Leichtigkeit auf erträgliche Art

Milan Kundera - Das Fest der Bedeutungslosigkeit   Cover: Carl Hanser VerlagDas Fest der Bedeutungslosigkeit, nach 15 Jahren der erste neue Roman von Milan Kundera, kommt ziemlich luftig daher. Und das liegt nicht nur an Seitenzahl und Zeilenabstand.

von KARIN BÜRGENER

Seit etwa 200 Jahren ist Paris die Hauptstadt der Flaneure, woran selbst U-Bahnen und Stadtautobahnen nichts ändern konnten. Und so streift der Leser in Milan Kunderas neuem Roman mit einer Gruppe Männer durch die Stadt und sieht sie mit einem exzentrischen, schrulligen Blick aus ganz unterschiedlichen Perspektiven.

Der Nabel der Welt

Alain erblickt in den Auswüchsen der Mode eine ganze Philosophie: Was sagt es über eine Gesellschaft aus, wenn junge Mädchen plötzlich nicht mehr Beine oder Dekolleté, sondern den Bauchnabel zeigen, jener Körperteil, der auf die Verbundenheit zu einem anderen Körper hinweist? Dass Alain von seiner Mutter im Alter von zehn Jahren verlassen wurde, mag in seine gedanklichen Ausschweifungen mit hineinspielen.
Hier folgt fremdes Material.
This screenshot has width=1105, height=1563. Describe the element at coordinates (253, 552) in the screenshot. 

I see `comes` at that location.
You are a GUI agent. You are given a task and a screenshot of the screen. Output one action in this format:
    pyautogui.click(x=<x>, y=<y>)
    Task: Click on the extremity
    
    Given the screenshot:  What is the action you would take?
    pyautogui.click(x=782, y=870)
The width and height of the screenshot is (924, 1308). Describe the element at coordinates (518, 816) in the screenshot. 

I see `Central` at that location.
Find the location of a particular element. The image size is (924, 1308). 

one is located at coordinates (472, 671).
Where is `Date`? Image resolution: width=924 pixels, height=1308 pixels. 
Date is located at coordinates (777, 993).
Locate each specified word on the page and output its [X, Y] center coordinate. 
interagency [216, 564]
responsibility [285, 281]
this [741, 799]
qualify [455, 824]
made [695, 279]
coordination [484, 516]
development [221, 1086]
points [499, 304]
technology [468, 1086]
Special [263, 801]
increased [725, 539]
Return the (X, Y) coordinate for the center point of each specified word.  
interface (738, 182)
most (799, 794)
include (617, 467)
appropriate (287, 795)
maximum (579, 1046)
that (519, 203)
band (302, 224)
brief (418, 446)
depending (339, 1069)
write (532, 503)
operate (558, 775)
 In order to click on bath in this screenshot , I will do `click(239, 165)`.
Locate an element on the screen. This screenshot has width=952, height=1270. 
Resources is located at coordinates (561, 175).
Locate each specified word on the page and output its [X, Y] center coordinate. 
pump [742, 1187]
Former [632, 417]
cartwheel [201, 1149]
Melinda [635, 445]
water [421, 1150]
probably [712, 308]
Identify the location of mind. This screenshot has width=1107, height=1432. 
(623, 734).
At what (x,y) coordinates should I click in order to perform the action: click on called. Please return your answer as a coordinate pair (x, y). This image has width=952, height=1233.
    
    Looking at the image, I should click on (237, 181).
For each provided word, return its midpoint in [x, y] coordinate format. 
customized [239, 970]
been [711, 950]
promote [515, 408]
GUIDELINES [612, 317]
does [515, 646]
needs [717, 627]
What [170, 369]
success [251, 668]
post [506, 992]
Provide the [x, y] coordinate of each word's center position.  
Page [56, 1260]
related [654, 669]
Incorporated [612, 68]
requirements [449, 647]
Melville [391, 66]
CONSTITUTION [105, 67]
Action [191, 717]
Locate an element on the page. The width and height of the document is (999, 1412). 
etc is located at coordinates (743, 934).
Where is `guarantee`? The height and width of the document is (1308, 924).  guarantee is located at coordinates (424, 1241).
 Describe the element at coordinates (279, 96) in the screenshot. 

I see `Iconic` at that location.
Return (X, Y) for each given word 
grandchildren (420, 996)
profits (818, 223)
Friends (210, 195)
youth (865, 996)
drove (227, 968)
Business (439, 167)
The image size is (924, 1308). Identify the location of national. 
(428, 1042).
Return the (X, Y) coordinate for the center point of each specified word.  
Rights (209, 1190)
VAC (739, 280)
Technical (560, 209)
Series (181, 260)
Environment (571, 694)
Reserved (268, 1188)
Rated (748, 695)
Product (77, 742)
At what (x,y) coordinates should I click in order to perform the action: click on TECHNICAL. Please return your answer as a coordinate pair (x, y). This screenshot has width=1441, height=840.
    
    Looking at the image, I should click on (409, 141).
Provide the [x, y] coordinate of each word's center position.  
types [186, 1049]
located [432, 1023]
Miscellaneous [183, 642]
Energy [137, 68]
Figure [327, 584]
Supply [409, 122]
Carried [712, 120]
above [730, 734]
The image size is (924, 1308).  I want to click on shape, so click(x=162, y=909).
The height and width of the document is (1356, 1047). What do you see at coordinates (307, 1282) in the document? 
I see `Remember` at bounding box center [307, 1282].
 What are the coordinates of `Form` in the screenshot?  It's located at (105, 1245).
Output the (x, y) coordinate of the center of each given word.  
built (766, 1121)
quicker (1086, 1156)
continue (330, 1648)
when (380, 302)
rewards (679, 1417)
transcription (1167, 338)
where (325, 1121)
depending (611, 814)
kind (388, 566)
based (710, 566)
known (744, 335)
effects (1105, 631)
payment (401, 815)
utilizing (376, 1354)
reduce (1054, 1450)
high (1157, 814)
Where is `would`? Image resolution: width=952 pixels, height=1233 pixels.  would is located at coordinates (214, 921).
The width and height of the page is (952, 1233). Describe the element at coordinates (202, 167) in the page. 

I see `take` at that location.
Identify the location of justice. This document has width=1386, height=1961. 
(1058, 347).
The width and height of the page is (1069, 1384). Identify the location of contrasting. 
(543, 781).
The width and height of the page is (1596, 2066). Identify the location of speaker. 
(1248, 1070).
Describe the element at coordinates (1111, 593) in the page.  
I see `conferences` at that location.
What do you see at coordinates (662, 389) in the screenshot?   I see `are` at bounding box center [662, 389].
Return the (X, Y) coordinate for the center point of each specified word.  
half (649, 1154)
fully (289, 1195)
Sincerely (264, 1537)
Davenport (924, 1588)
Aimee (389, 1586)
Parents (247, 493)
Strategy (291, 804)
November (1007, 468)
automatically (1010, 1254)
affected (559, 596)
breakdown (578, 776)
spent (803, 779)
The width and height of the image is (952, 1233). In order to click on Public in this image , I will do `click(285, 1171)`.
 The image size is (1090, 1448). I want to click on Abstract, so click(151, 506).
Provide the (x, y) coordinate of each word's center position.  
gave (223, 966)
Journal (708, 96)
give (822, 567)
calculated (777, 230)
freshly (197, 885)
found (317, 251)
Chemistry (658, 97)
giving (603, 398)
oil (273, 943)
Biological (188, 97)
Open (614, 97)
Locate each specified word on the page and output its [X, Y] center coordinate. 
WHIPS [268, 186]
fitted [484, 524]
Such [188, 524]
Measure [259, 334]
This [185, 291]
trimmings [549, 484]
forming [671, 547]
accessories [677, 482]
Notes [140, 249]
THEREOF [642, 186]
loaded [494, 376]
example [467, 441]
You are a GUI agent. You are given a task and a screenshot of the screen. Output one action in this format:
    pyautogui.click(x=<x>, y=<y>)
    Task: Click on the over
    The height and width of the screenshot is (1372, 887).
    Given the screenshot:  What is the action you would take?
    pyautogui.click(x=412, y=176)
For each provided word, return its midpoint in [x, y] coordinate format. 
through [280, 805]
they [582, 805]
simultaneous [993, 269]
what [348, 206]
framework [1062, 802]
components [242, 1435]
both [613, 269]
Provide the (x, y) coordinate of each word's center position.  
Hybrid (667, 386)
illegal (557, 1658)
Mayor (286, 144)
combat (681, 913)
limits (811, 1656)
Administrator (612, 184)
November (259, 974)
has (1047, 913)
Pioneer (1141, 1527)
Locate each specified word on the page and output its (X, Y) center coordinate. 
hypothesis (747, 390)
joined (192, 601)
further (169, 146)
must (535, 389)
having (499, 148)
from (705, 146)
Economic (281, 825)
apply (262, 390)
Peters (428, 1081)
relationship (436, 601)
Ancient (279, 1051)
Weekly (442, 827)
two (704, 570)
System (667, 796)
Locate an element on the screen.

D’Ardelo berichtet seinen Bekannten, dass er Krebs habe, obwohl ihm sein Arzt gerade das Gegenteil bestätigt hat. Er zieht weder einen Nutzen aus dieser Lüge, noch findet er an der Reaktion der anderen übermäßig Gefallen – ob es letztendlich nichts als Langeweile ist, was ihn zu dieser makabren Vorstellung treibt?

Er ist nicht der Einzige, der seiner Umgebung etwas vorspielt: Caliban – er trägt nicht ganz zufällig den Namen einer Figur aus Shakespeares Sturm – ist eigentlich Schauspieler, schlägt sich aber mangels Engagement als Kellner durch. Doch das heißt nicht, dass er seinen eigentlichen Beruf aufgegeben hätte: Auf Abendgesellschaften spielt er aufgrund seines exotischen Äußeren eine pakistanische Aushilfskraft, tut so, als ob er kein Französisch verstünde und redet in einer erfundenen Sprache, die für ihn nach Urdu klingt. Ob jemand der Anwesenden sein wirklich gekonntes Schauspiel zu schätzen weiß, ist ungewiss.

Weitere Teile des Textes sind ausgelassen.